Dominic Dispirito’s (Adrian Carruthers Award, UCL Slade) painting, sculpture and animation has its roots in digital technology such as iPhone apps. Resolutely and boldly figurative, the people and places that appear in Dispirito’s work have often referenced the artist’s working class heritage and more recently have looked at images from art history. Working on a variety of scales, Dispirito’s work is usually characterised by the simple and
direct rendering of his imagery. The work shown at PEER has all been produced in the last few weeks, and Dispirito has described them as “dealing with anxieties around surviving in the world in which we live.”

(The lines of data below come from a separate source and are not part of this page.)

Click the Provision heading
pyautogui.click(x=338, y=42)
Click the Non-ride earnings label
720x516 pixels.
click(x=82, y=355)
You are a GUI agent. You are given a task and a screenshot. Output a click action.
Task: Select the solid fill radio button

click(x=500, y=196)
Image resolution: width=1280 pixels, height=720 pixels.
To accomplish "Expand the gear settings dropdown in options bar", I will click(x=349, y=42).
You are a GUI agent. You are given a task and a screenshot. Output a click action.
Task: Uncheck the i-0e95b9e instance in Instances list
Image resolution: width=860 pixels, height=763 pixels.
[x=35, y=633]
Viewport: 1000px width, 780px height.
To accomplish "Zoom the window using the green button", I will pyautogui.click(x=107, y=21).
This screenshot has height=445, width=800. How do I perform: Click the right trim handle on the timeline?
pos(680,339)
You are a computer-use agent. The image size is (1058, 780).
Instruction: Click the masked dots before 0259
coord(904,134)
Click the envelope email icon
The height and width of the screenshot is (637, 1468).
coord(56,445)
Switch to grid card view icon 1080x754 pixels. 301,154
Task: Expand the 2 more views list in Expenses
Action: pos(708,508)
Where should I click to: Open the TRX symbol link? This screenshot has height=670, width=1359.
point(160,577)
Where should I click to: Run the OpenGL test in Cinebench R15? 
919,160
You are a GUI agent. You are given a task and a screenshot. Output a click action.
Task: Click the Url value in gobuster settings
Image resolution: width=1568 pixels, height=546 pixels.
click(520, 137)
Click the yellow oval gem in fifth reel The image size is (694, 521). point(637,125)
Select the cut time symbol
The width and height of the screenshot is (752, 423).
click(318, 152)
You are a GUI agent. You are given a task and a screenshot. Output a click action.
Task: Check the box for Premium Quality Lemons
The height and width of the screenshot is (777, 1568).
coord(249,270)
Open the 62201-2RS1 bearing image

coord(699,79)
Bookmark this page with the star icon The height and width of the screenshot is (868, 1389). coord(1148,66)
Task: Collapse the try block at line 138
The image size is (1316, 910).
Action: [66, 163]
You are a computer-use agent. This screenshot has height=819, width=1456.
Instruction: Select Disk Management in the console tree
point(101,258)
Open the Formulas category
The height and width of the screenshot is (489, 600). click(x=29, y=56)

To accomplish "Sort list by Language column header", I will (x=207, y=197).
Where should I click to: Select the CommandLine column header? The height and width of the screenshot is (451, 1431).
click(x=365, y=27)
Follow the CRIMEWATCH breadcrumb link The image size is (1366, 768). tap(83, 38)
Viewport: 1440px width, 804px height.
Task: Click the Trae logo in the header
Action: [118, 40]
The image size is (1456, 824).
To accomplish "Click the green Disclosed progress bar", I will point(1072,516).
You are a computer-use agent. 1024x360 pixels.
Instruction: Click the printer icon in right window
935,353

Alex Urie’s (MA Studio Award, Chelsea College of Art) paintings deal with residual spaces, bringing together elements taken from cartoon landscapes and film stills, along with observed details encountered in everyday life. The work is process driven; recognisable forms are undermined by the use of staining and timed action. The fittings and furniture of these paintings become dislodged and corrupted within an intentionally unstable ground. Trace, itinerant figures begin to emerge, almost as a by-product, and are transposed from one canvas to the next, leading off down narrative detours.
James Tailor (Helen Scott Lidgett Award, Central Saint Martins) makes work that resides in an intersection between painting and sculpture. He uses found materials, often repurposing furniture or domestic objects. A key process of his practice is to painstakingly produce a kind of malleable skin that the artist creates from laying acrylic paint onto glass in expansive layer after layer and leaving to dry until it can be easily manipulated into luscious folds or pleats onto stretchers or as part of his assemblages. Recently he has been working predominantly with the colour pink, and for PEER has produced his most ambitious sculptural painting which will measure more than five metres in length.
Chris Timms (MFA Award, Goldsmiths) works with performance and sound and is currently exploring stuttering and disfluency as forms of estrangement, interruption, and multiplicity through embodied speech. His work has been informed by an ongoing exploration and collection of output produced by figures who have spoken with a disfluency or stutter. Originating from the sequence, a liturgical musical form that was codified and inscribed by a stuttering monk, Sequence III continues an ongoing series of variations exploring abstractions and mutations of the voice and speech. Timms has also organised a performative listening event ‘Stucco echoes mouth, a trembling of the frame’ on 18 October.
Acme provides nearly 600 affordable studio spaces to artists across London. Focusing on the transition between college and professional practice, Acme aims to intervene in critical points in an artist’s career. As part of Acme’s Residencies & Awards Programme, the Acme Graduate Programme provides recent graduates with a rent-free shared studio for one year, cash bursary, mentoring from visiting artists and curators, and the opportunity to work towards a public project or exhibition. The programme offers emerging artists the time, space, financial support and opportunities to build their practice beyond art school within a supportive network/shared community of peers. In 2016-17, the graduates received group mentoring and support from Chris Fite Wassilak, Jonathan Baldock and others. The programme is generously supported by Patrick Lynch, Jane Hamlyn and the families of Adrian Carruthers and Helen Scott Lidgett.